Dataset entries
● ● ● ● ● ● ●

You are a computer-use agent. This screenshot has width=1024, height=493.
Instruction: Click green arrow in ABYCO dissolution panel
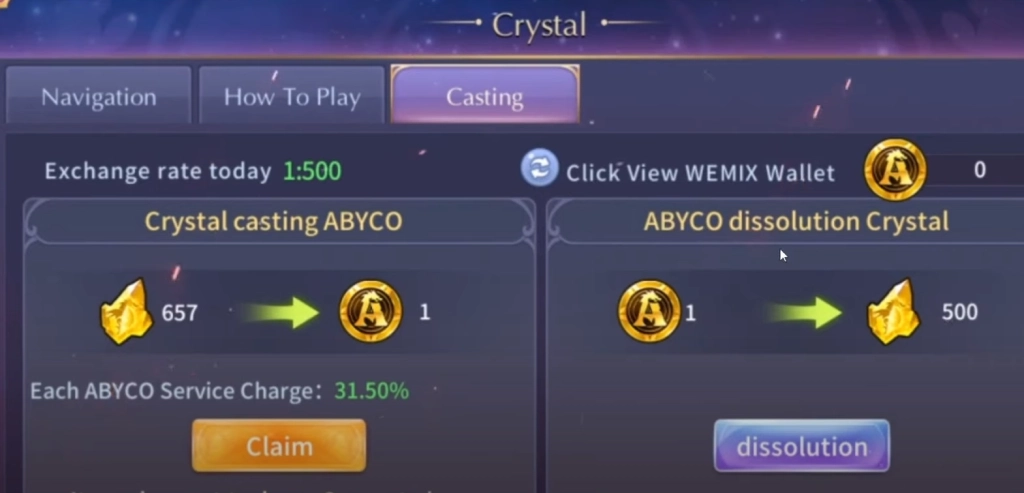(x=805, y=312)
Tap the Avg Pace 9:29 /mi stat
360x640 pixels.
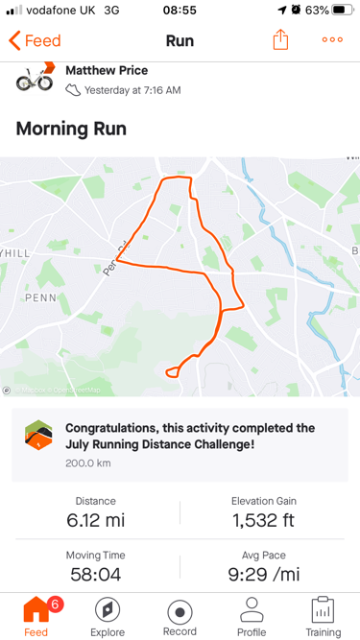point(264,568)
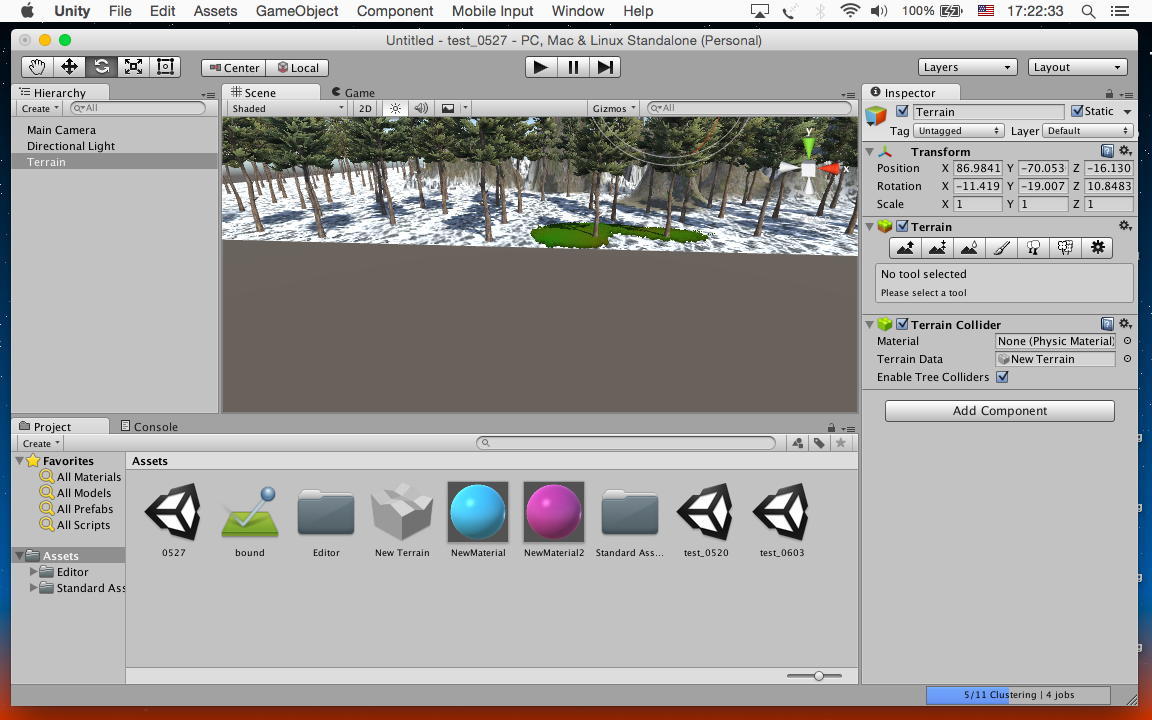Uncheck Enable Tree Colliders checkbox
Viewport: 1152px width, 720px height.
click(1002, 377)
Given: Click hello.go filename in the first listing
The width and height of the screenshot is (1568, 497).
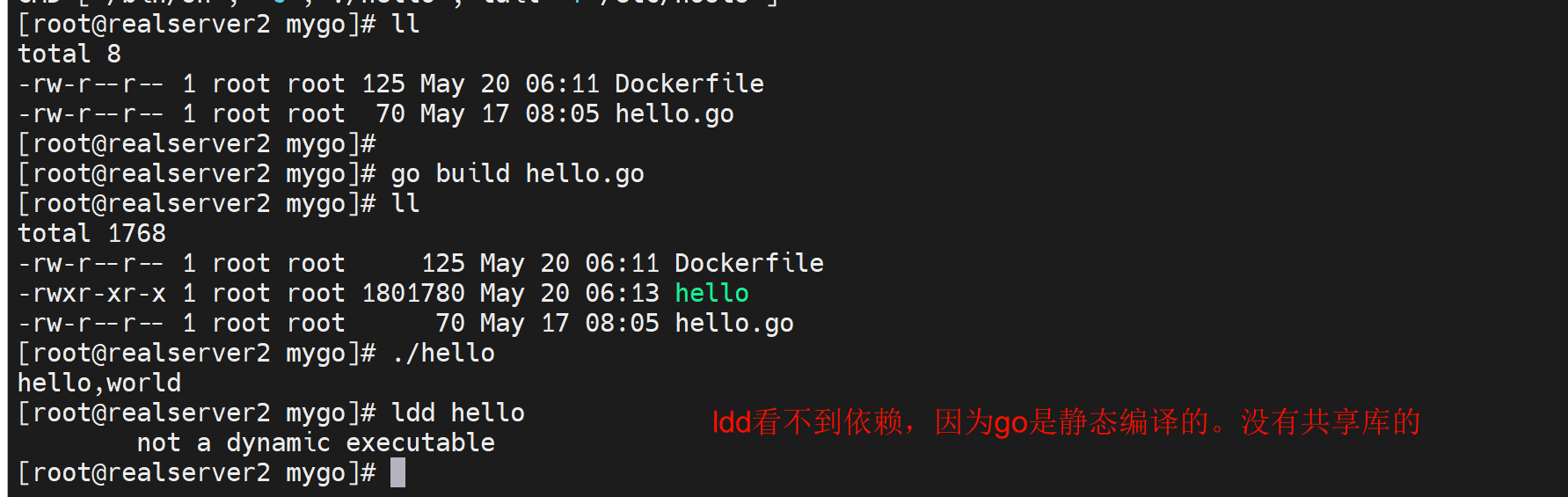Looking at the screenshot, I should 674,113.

● ● ● ● ● ● ●

## Your task
Repeat verbatim the lines between the start of the data and the line containing "Given: Click hello.go", both ends included, omitting all pictures.

## Output below
You are a computer-use agent. This screenshot has width=1024, height=493.
Instruction: Click green arrow in ABYCO dissolution panel
(x=805, y=312)
Tap the Avg Pace 9:29 /mi stat
360x640 pixels.
point(264,568)
Uncheck Enable Tree Colliders checkbox
Viewport: 1152px width, 720px height.
click(1002, 377)
Given: Click hello.go filename in the first listing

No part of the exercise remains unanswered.